----- Text

Could a mild-mannered structural engineer from Wallingford become Seattle's next council member?

A/E Editor

Photo courtesy of Ken Wilson [enlarge]
Wilson (right) at the city of Redmond/Sound Transit’s Overlake Village Station Pedestrian Bridge, which he is currently working on.

Rendering by Via Architecture [enlarge]
The new pedestrian bridge at Northgate is a project that Wilson is particularly proud of.

Today, the world of politics is full of firebrands, polished branding and snappy campaign slogans. Kenneth Wilson, who is running for Position 8 on the Seattle City Council in November, doesn't fit this mold. Wilson's background is not in politics. He is a structural engineer and small business owner who specializes in bridges and infrastructure.

Go to his website and you won't find high-budget campaign videos. Instead, you'll find a series of short, low-budget films of Wilson talking about some of his favorite places in Ballard, his engineering projects, and some of the issues he sees with Seattle's infrastructure and the way the city is handling it.

----------
----- Provided records

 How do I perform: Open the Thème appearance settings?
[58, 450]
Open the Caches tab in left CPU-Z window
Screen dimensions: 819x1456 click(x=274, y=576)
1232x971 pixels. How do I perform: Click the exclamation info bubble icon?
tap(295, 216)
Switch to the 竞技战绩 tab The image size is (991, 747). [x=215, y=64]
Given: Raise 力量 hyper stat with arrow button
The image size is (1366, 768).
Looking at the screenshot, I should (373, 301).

----------

Work to complete:
a) Which position on the Seattle City Council is Kenneth Wilson running for, according to the article on his campaign?
b) Duplicate the stretch of the article on Kenneth Wilson's campaign from "Photo courtesy of" through "particularly proud of.".
c) Continue the article on Kenneth Wilson's campaign for the Seattle City Council from where it stops.

Results in order:
a) Position 8.

b)
Photo courtesy of Ken Wilson [enlarge]
Wilson (right) at the city of Redmond/Sound Transit’s Overlake Village Station Pedestrian Bridge, which he is currently working on.

Rendering by Via Architecture [enlarge]
The new pedestrian bridge at Northgate is a project that Wilson is particularly proud of.

c)
The videos were filmed and edited by his 16-year-old daughter.

“With a 16 year old videographer you only get one take,” Wilson joked when we spoke.

His website was also a family affair and was set up by his oldest daughter who is a college senior studying civil engineering.

Though you probably wouldn't know it, Wilson's mark is already all over the city. Some of his projects include the seismic retrofit of the I-5 ship canal bridge, the widening of Spokane Street in the late 90's, repairs of the Magnolia bridge following the Nisqually earthquake and the new Northgate Pedestrian Bridge. Wilson has also had to turn down several new projects to run for the council.

So why would a successful business owner decide to enter the world of politics? Wilson points to several reasons. A big one being what he sees as the city's failure to repair and re-open the West Seattle bridge in a timely manner. “Things with that bridge are not being managed as they should be,” Wilson said.

More generally, he feels that Seattleites are not getting what they need from their council and that a different kind of voice needs to be heard and have a seat at the table. This is a sentiment Wilson says he has found echoed by many community members at the countless meetings and events he has attended during his campaign.

That voice is what you might expect of an engineer: analytical, to the point, and measured.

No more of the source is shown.